=== Problem to solve ===
What is needed is a copy of each line in the listing below that contains "computer".

******

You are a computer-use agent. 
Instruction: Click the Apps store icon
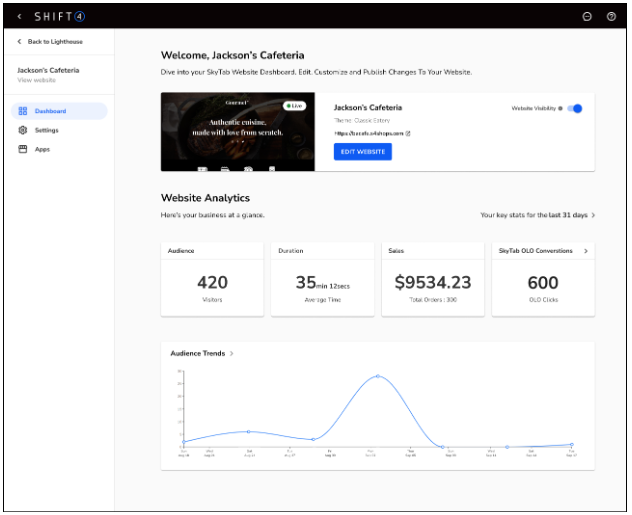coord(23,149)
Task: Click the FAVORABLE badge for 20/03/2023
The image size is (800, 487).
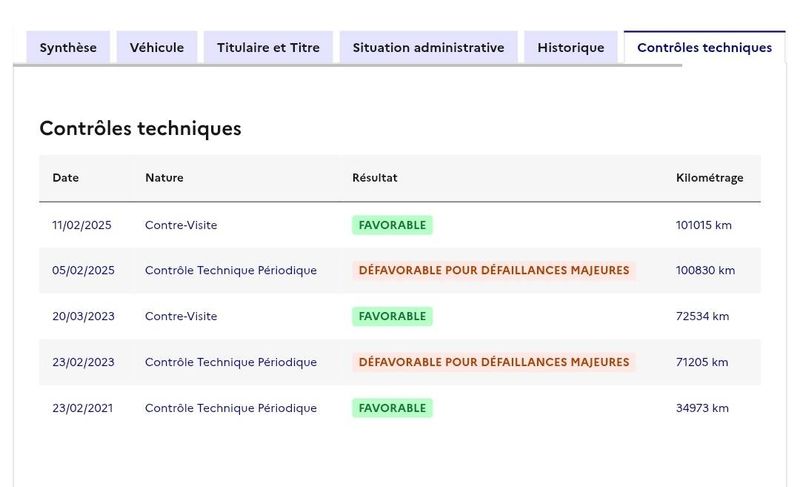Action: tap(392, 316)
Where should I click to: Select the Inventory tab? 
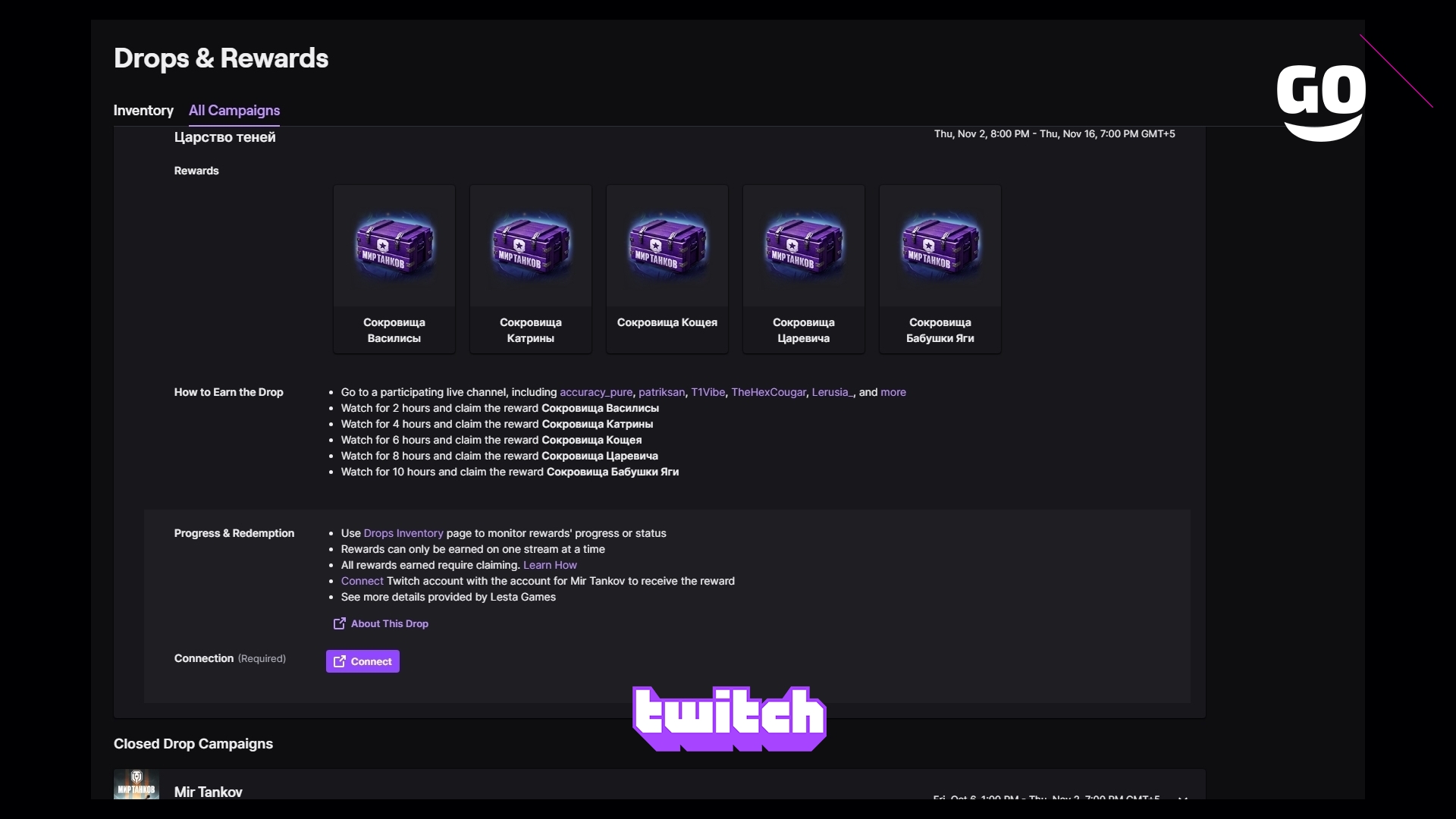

******

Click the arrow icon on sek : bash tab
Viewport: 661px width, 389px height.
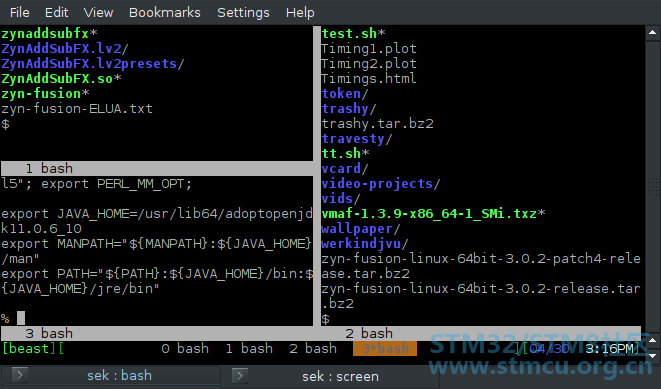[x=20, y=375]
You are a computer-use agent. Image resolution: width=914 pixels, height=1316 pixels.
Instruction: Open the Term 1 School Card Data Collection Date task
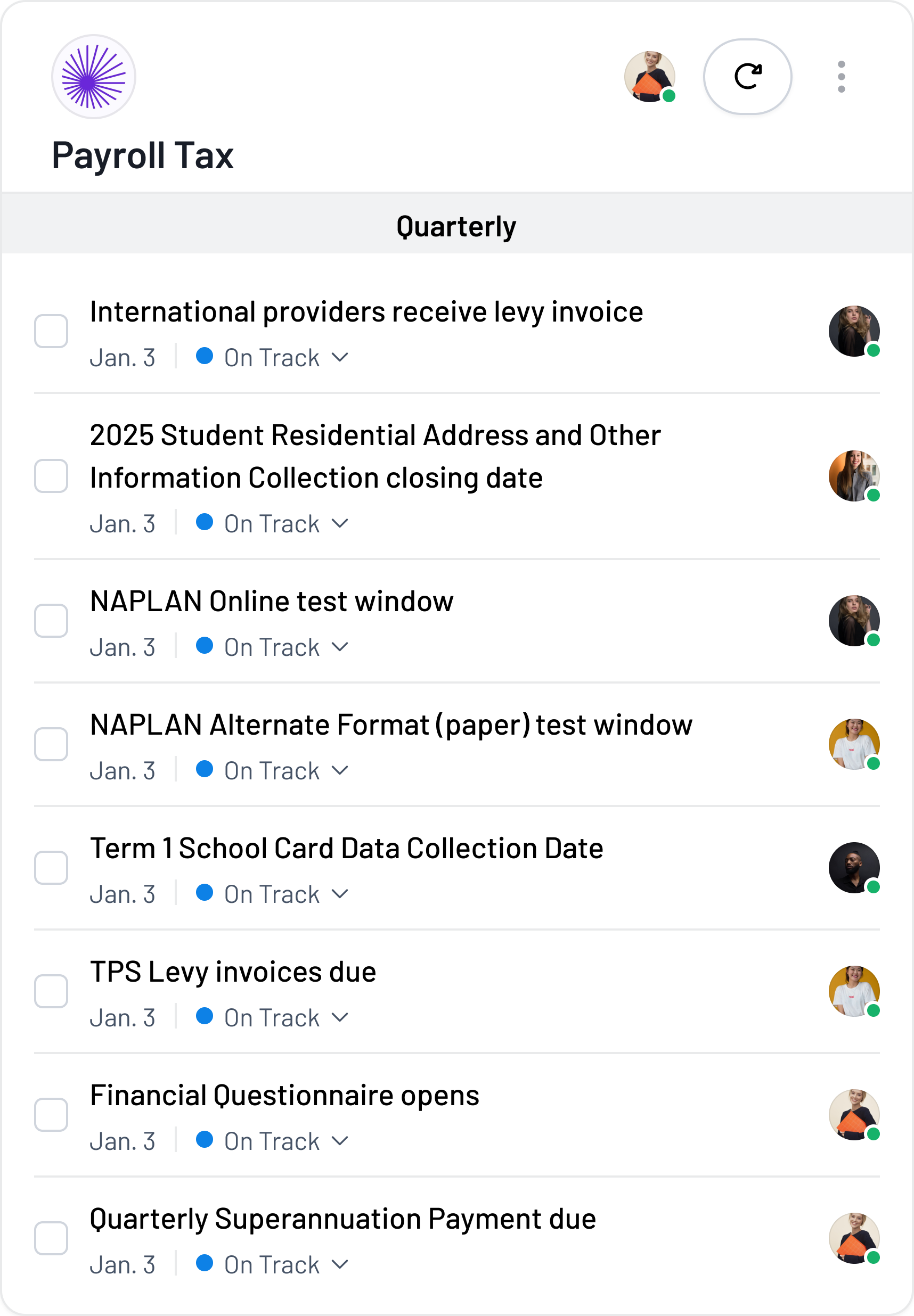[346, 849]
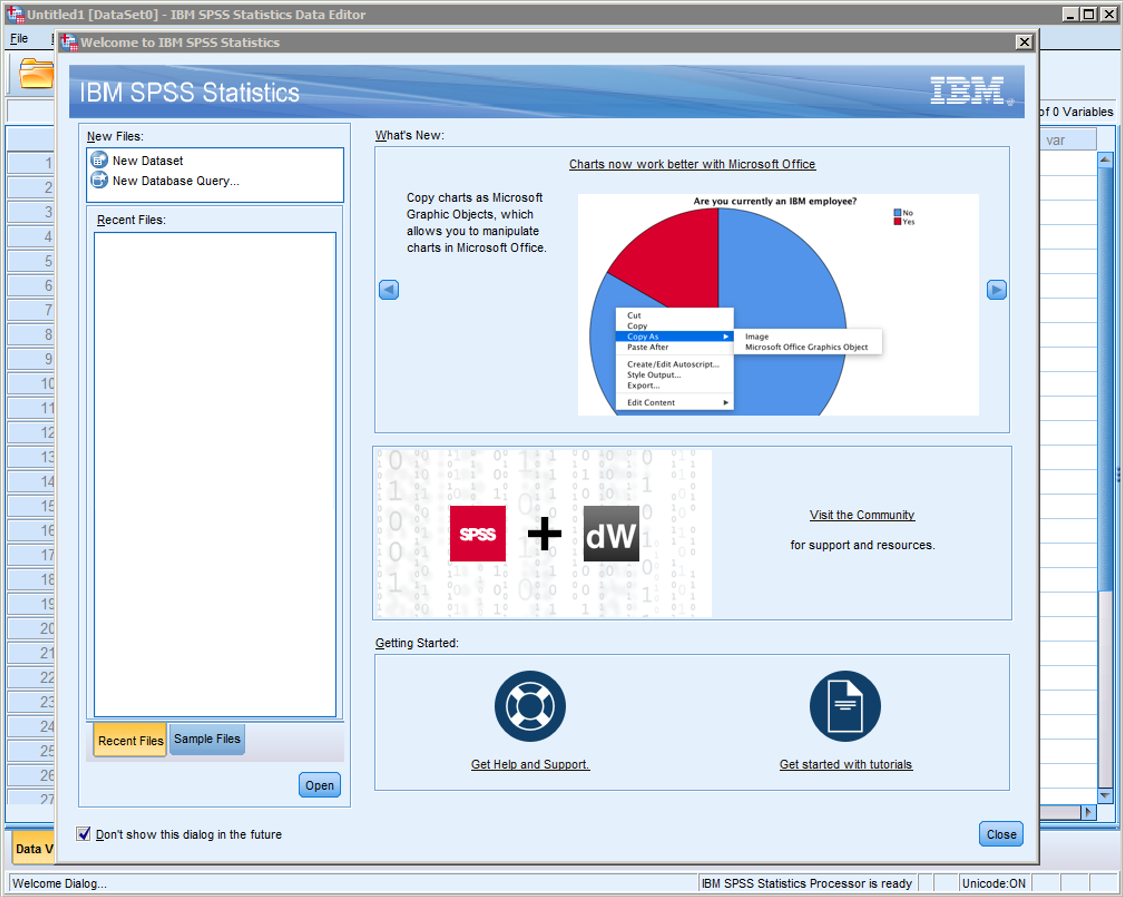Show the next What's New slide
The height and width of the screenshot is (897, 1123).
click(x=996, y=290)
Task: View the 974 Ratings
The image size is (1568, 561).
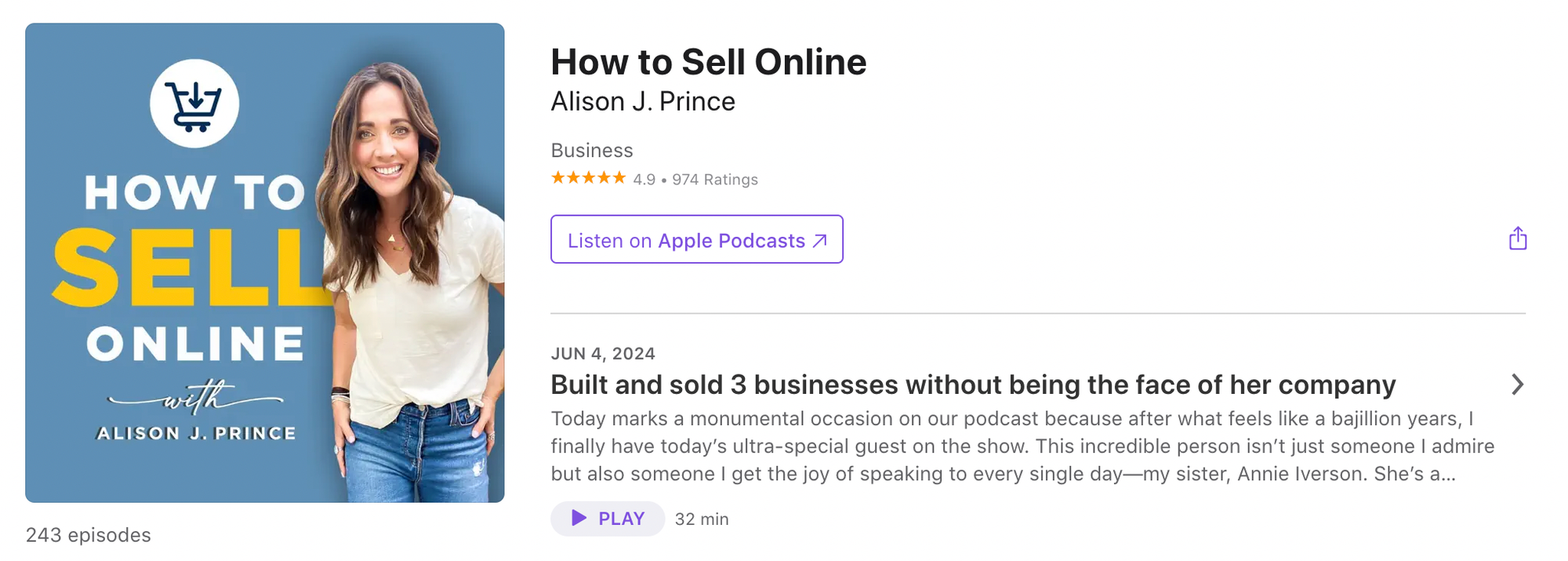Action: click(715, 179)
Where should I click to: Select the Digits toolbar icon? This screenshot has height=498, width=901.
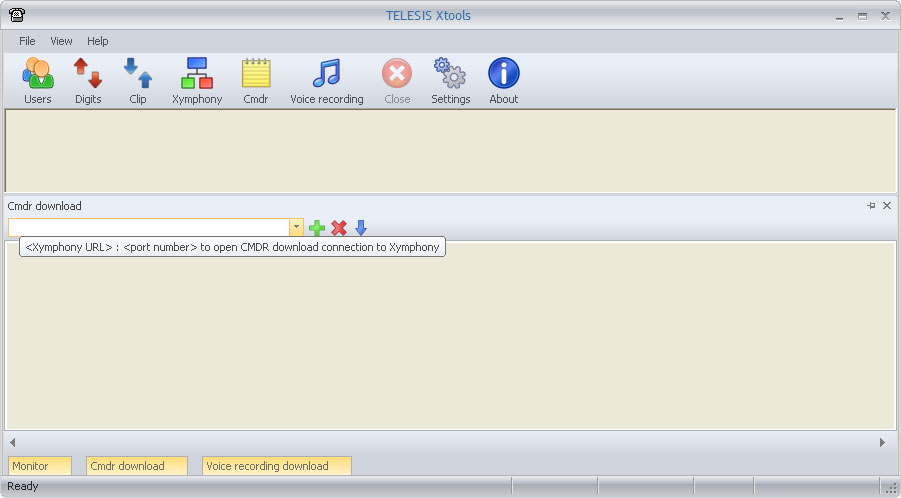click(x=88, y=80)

******

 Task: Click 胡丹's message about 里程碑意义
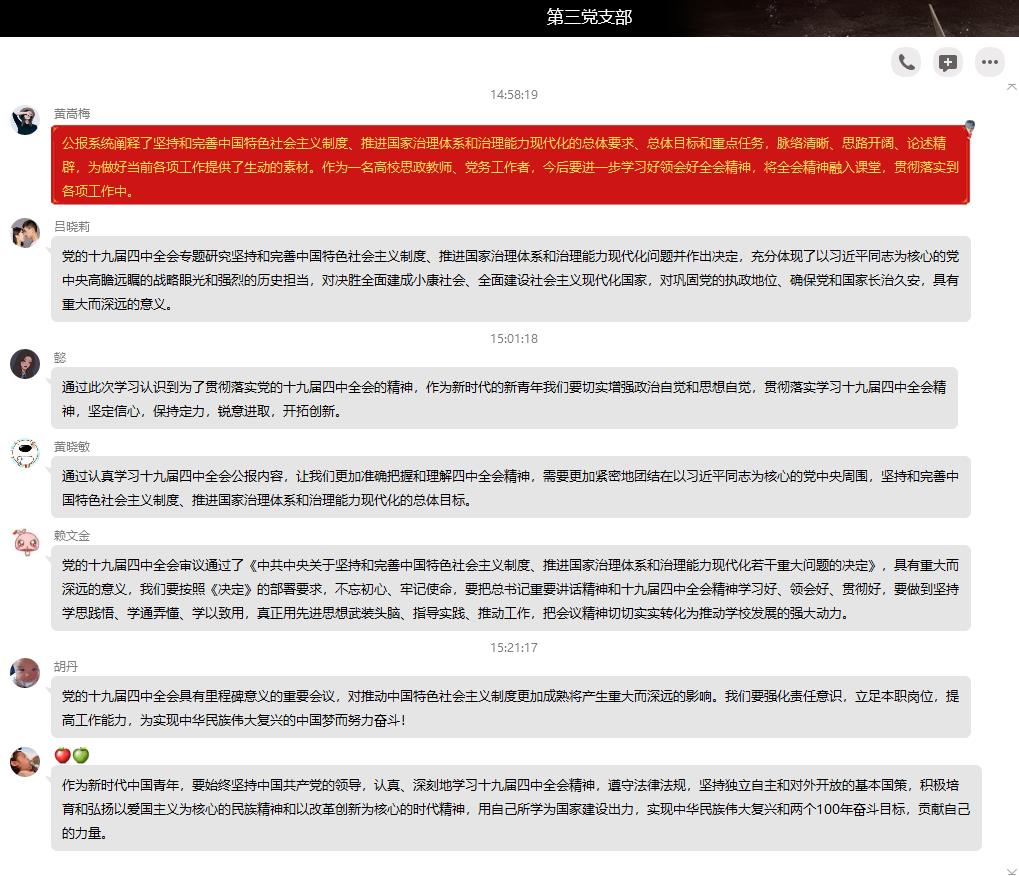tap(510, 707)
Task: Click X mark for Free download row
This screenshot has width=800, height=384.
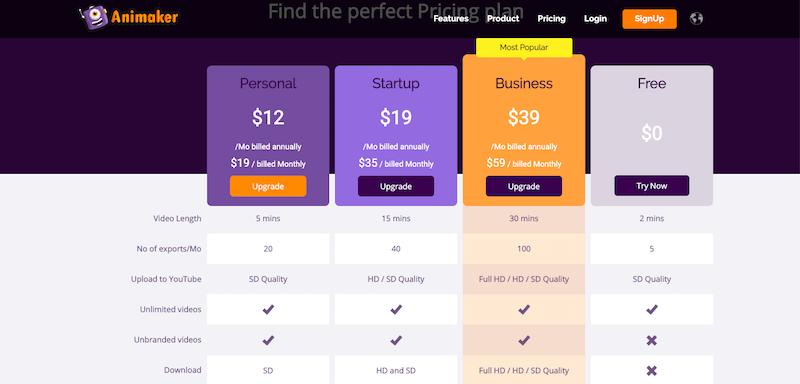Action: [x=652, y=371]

******

=== Task result ===
You are a computer-use agent. 
You are a computer-use agent. Image resolution: width=914 pixels, height=1316 pixels.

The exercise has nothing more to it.